Sunday, June 14, 2015

"60 Minutes" story on "smartest dog" omits relevant earlier work?


On June 14, 2015, CBS "60 Minutes" re-broadcast "The Smartest Dog in the World" which originally aired on October 5, 2014. Anderson Cooper was the commentator. Denise Schrier Cetta, producer.

Not mentioned was that the NY Times had covered the story years earlier, in 2011.
http://www.nytimes.com/2011/01/18/science/18dog.html?_r=0

Although "60 Minutes" mentioned a scientific paper by John W. Pilley on his border collie Chaser, which was published in the journal Behavioural Processes. "60 Minutes" did not mention earlier relevant work. From the 2011 Times article:


Chaser belongs to John W. Pilley, a psychologist who taught for 30 years at Wofford College, a liberal arts institution in Spartanburg. In 2004, after he had retired, he read a report in Science about Rico, a border collie whose German owners had taught him to recognize 200 items, mostly toys and balls. Dr. Pilley decided to repeat the experiment using a technique he had developed for teaching dogs, and he describes his findings in the current issue of the journal Behavioural Processes.



One recognizes that when a later "author" copies work from a previous author, that is a bad thing. Here, one has a situation wherein a third party fails to cite relevant work of a first party.

Apart from the matter of "not citing prior art," there is an issue of "who came up with the key idea." The patent office is charged with the responsibility of identifying relevant earlier parties. In Cooper's story, arguably this was not done. Here, the "invention" of a dog (specifically a border collie) recognizing items was done by the Germans, but Pilley greatly improved upon the "invention." Cooper mentioned the latter, but not the former; which was the truly "inventive" action, or was it both?

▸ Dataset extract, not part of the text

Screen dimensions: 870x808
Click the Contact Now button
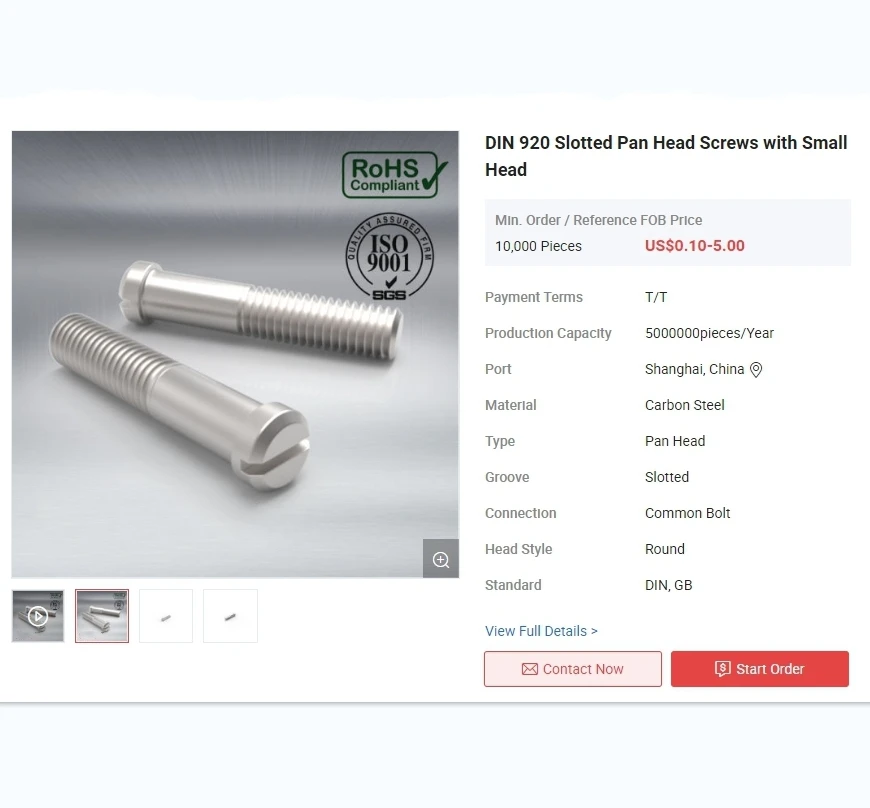[573, 669]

Of the analogy to patents, one recalls non-obviousness requires a "difference in kind" not merely a "difference in degree":


The outcome of optimizing a result-effective variable may still be patentable if the claimed ranges are “critical” and “produce a new and unexpected result which is different in kind and not merely in degree from the results of the prior art.” Aller, 220 F.2d at 456; see Antonie, 559 F.2d at 620.